Obwohl die Fährstation Elbphilharmonie bereits fertig und anfahrbar ist, werden hier erst ab Dezember 2012 Linienschiffe anlegen.

Hafencity. Alles ist fertig. Die Sitzbänke sind aufgebaut und Laternen montiert, das Haltestellenschild ist angebracht. Trotzdem fahren den neu gebauten Anleger Elbphilharmonie bisher keine Fähren der Hadag Seetouristik und Fährdienst AG an - und das wird voraussichtlich auch noch weit mehr als ein Jahr so bleiben. Denn obwohl der Anleger theoretisch bereits anfahrbar ist, wird er praktisch erst ab dem Fahrplanwechsel im Dezember 2012 bedient werden.

Die Hadag-Fährlinien sind Teil des Hamburger Verkehrsverbundes (HVV) und können daher mit einem üblichen Bus- und Bahnticket genutzt werden. Aber nicht nur Pendler schippern regelmäßig mit den Fähren über die Elbe, auch viele Hamburger und Touristen haben die Hadag-Schiffe als kostengünstige Alternative zur klassischen Hafenrundfahrt entdeckt - über das lange Himmelfahrtswochenende wird der Andrang wieder groß sein. Besonders Nicht-Hamburger, die während ihres Aufenthaltts die Baustelle und Umgebung des neuen Stadtwahrzeichens Elbphilharmonie besichtigen wollen, wird der verwaiste Anleger verwirren.

"Die Linienfähren sind vorrangig für den öffentlichen Verkehr gedacht und nicht für Touristen", sagt Hadag-Vorstand Gabriele Müller-Remer. Und da die Elbphilharmonie und ein Großteil der direkt nebenan liegenden Gebäude noch nicht fertiggestellt seien, gebe es auch keinen Grund, Pendlern und Konzertbesuchern den Zugang über den Seeweg zu ermöglichen. Hinzu komme, dass das Anfahren des neuen Anlegers mit Kosten verbunden sei, die auch aus öffentlichen Mitteln gedeckt würden. "Die Verkehrsbehörde muss in solchen Fällen immer die entsprechenden Gelder zur Verfügung stellen", sagt Müller-Remer. Deshalb wird der Hadag-Anleger Elbphilharmonie erst ab Dezember 2012 angefahren - obwohl das Konzerthaus sogar erst 2014 eröffnet werden soll. Bis dahin bleibt er ungenutzt.

"Dies hat wirtschaftliche Gründe", heißt es aus der Verkehrsbehörde. Denn für den Anleger soll extra eine neue Fährlinie eingerichtet werden. Dies ist mit Mehrkosten von 400 000 Euro im Jahr verbunden. Die Linie 62 beginnt dann an den Landungsbrücken und nicht mehr am Sandtorhöft. Dieser Anleger wird komplett dichtgemacht. Dafür wird die neue Linie 72 eingerichtet, die über die Station Arningstraße die Landungsbrücken mit dem Anleger Elbphilharmonie verbindet. In der Politik trifft dieses Vorgehen auf unterschiedliche Reaktionen.
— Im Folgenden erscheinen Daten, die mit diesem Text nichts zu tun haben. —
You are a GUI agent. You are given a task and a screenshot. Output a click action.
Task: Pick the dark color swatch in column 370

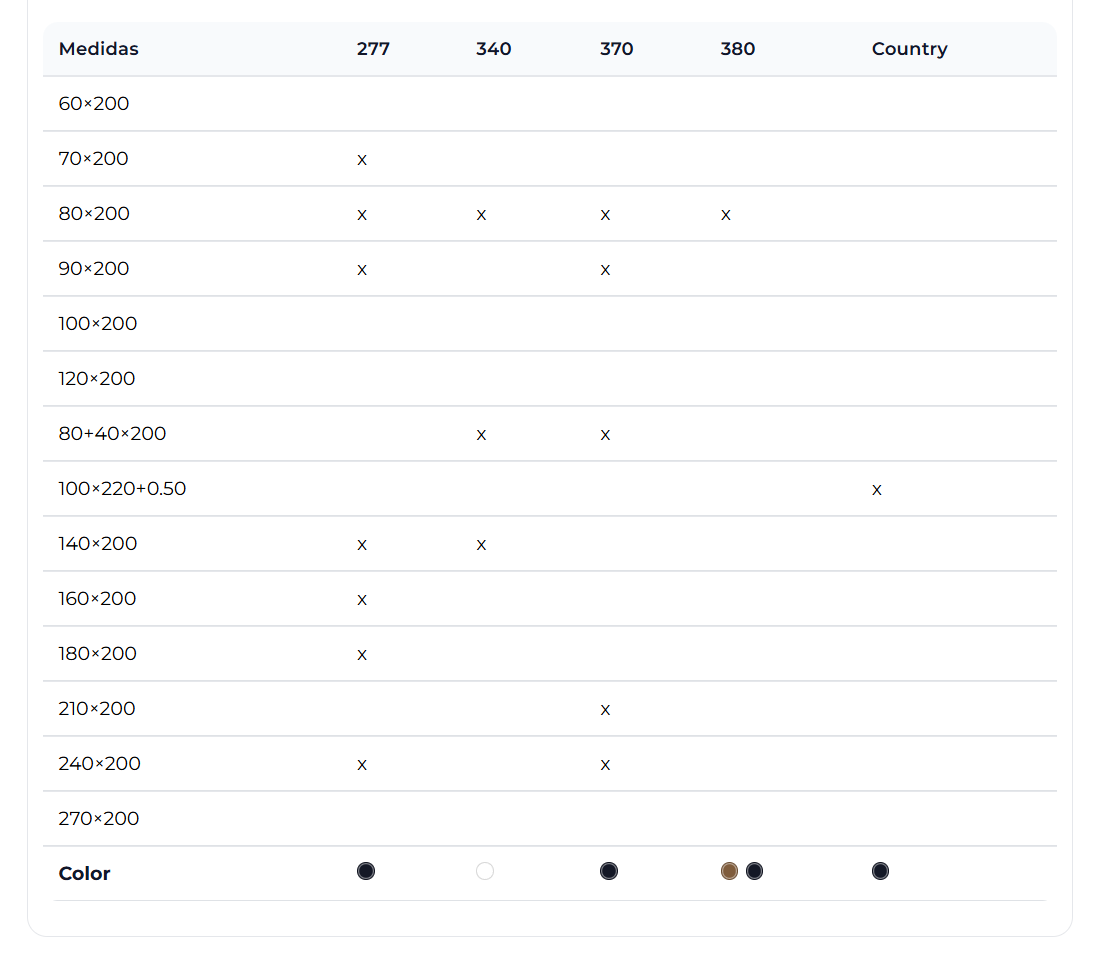(609, 871)
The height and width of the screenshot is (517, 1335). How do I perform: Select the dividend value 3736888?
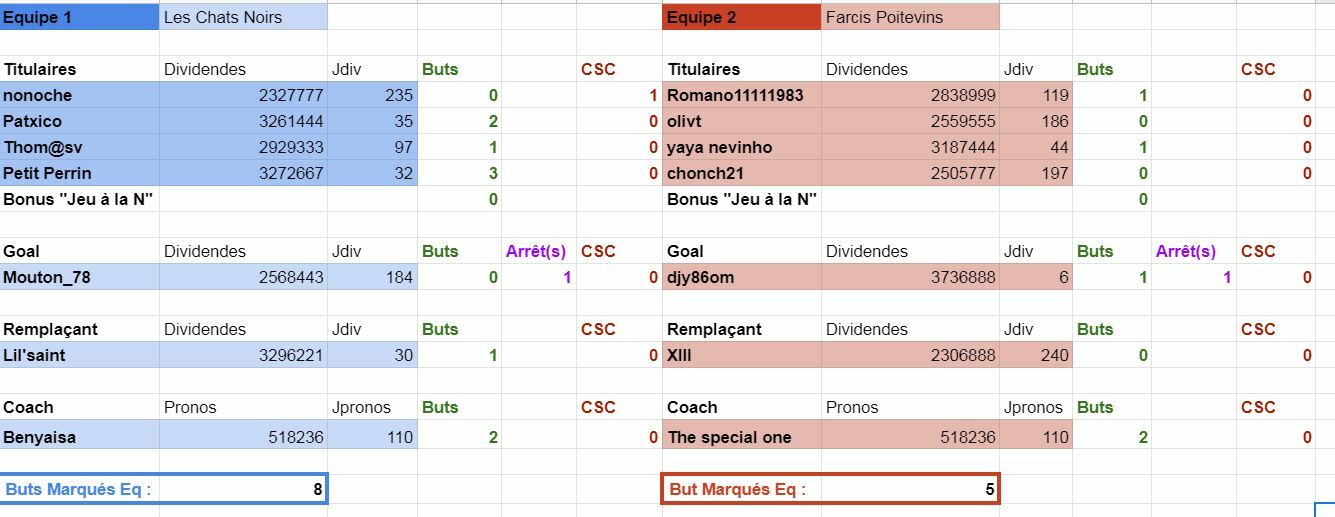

Jan Balcke, Wirtschaftsexperte der SPD, findet die Argumentation gegen eine frühere Nutzung des Anlegers schlüssig.

"Alles andere wäre übertriebener Aktionismus, der in keinem Verhältnis zu den Kosten steht", sagt er. "Zumal wir an allen Ecken und Enden sparen müssen." Außerdem sei es für Touristen zumutbar, die Haltestelle Sandtorhöft als Zugang zur HafenCity zu nutzen. Till Steffen (GAL) stimmt dem zu. "Da viele Touristen eh etwas mehr von der HafenCity sehen wollen, ist der Weg vom Sandtorhöft zur Elbphilharmonie doch eine gute Gelegenheit dafür", sagt er. "Bei so hohen Kosten muss man einfach überlegen, ob sich das lohnt."

Olaf Ohlsen, Fachmann für das Thema Hafen bei der CDU, sieht das anders. "Soweit das gefahrlos möglich ist, sollte der Anleger frei gemacht werden", sagt er. Schließlich sei das eine Attraktivitätssteigerung für den Hafen. Auch Norbert Hackbusch, Elbphilharmonie-Experte der Linken, kann das Zögern nicht verstehen. "Ich frage mich schon grundlegend, warum es nicht möglich ist, die Linie 62 statt zum Sandtorhöft einfach zum Anleger Elbphilharmonie fahren zu lassen", sagt er. "Aber die Anbindung der Elbphilharmonie an die öffentlichen Verkehrsmittel ist eh eine sehr skurrile Sache."